In her attempt to rescue Schweitzer’s monumental – and clearly even monstrous – novel from the “enormous condescension of posterity”, as E.P. Thompson might have put it, Sinjen, however, is also somehow led astray. To demonstrate the innovative and daring achievements and potentials of the novel, Sinjen employs a set of categories that were developed in twentieth-century literary theory to define genuine modern characteristics of literary texts. In other words, it could be said that Sinjen applies a set of genuine modernist categories, such as polyphony, montage, collage, polyperspectivity, autoreferentiality, and complexity, to Schweitzer’s novel. Parts of Sinjen’s analysis of Lucinde seem to refer to an avant-garde-style artefact of the early twentieth century, which clearly does not adequately respond to the impression an unprejudiced reader gets from the novel.

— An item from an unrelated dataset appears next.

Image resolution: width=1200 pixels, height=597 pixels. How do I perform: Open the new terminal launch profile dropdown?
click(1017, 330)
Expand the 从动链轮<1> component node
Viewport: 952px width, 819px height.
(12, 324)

Instead of reading the novel as a precursor of latter-day modernism, it would be more appropriate to read it as a late appendix to the formal and political experiments of Vormärz literature. Many of the “progressive” features of Schweitzer’s novel can already be found, for example, in Louise Otto-Peters’s Schloss und Fabrik (1846); especially the montage-style combination of fictional and factual narratives, the embedment of political pamphlets, and the recitation of theoretical texts can be found here too. Sinjen seems to notice the blurring in her historical construction when she concedes that the “advanced” literary features that, according to her interpretation, can already be discovered in Lucinde must simultaneously be perceived as a symptom of the fact that working-class literature was “still” (noch) searching for a literary style of its own. Perhaps – and this would be a general counter-thesis to Sinjen’s, a counter-thesis, however, that could draw on many of the excellent findings of Sinjen’s study – working-class literature in the second half of the nineteenth century aimed not so much at greater stylistic diversification and poetic advancement but at a growing uniformity, which corresponds to the ideal of a uniform class figuration promoted within the working-class movement at the same time. What was lost – instead of achieved – was the experimental, yet often clumsy, multiformity of Vormärz literature and culture; an aesthetic multiformity, which, in turn, corresponded to the heterogeneous Vormärz class figuration of a “proletarian multiverse” (Karl Heinz Roth). Perhaps the Vormärz was not just a “pre-history” of our modernity – as Sinjen insinuates in her chapter on Weerth – but also one of modernity’s great “opportunities not taken”. It would be a task of its own to demonstrate how literature not only reflected the process of the uniformness and homogenization of the working class, but also played an active, performative part in this process.

These critical annotations are not meant to diminish the achievements of Beke Sinjen’s study; they are, instead, inspired by it. Her study breaks new ground in our understanding of nineteenth-century literature in its relation to social history – a relation that has far too long been obscured by an uncritical notion of “realism”. By differentiating this notion and by introducing the category of “social realism”, Sinjen’s study encourages social and literary historians alike to consider again the role literature can and does play in the constitution of social reality as a whole.